During the post-war and the 1990s, the Japanese self-defence forces had only one main stated purpose, namely defensive defence. Since the beginning of the 21st century, and particularly since 2012, Japan fundamentally reconsidered its military doctrine.
This evolution has been driven by several factors. Firstly, the country has been confronted with an increasingly severe security environment: China's military expansion, coupled with the recurrent use of grey zone tactics in the South and East China Seas; North Korea's nuclear and ballistic programme; and finally the perceived unreliability of the Trump administration.

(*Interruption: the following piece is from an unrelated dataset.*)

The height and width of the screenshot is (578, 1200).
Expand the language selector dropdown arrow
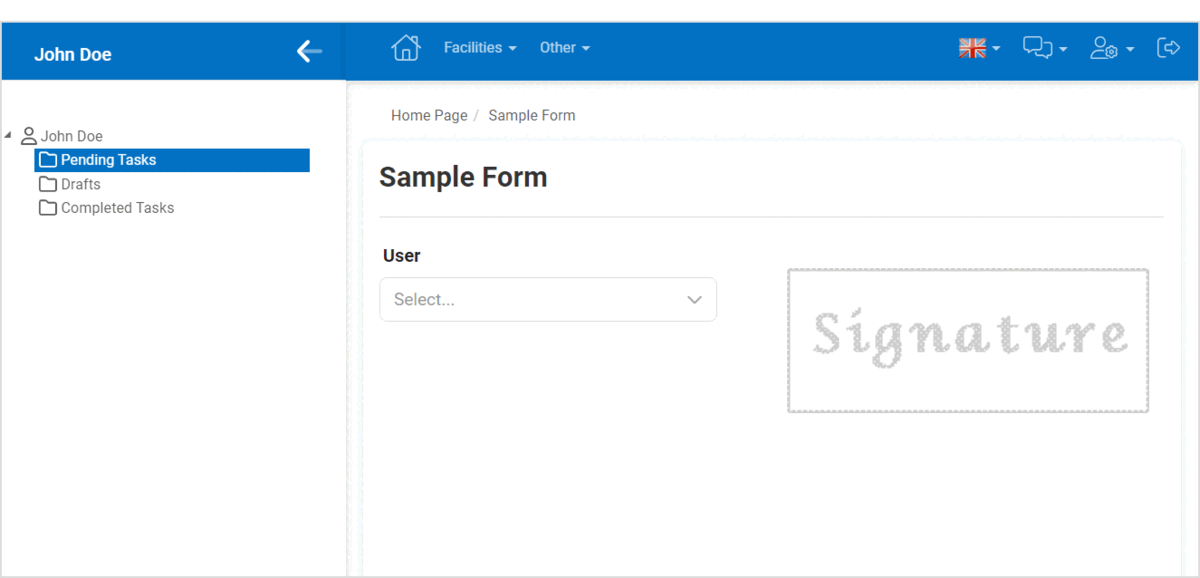[x=995, y=47]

Secondly, domestic factors have also played a significant role. On the one hand, the political leadership provided by Prime Minister Abe and its durability were functional to the implement security reforms. On the other hand, despite very significant steps in terms of legislation, such as the re-interpretation of the Article 9 of the Constitution and the approval of the security legislation in 2015, the Japanese "culture of anti-militarism" has continued to affect security policies and the military doctrine, particularly in terms of limiting interoperability and constraints to offensive capabilities.
Recent reforms introduced a key new purpose for the JSDF: dynamic deterrence. This was designed to close 'windows of deterrence' in the East China Sea, containing China's 'creeping expansion' and grey zone tactics. In the process, Japan has increased ISR capabilities and inter-service cooperation, promoted new policies in the cyber and space domains, and adopted a "whole of government" approach to defence. Moreover, Japan has made efforts to improve interoperability in the alliance with the US and has fostered new security partnership with like-minded states in the region.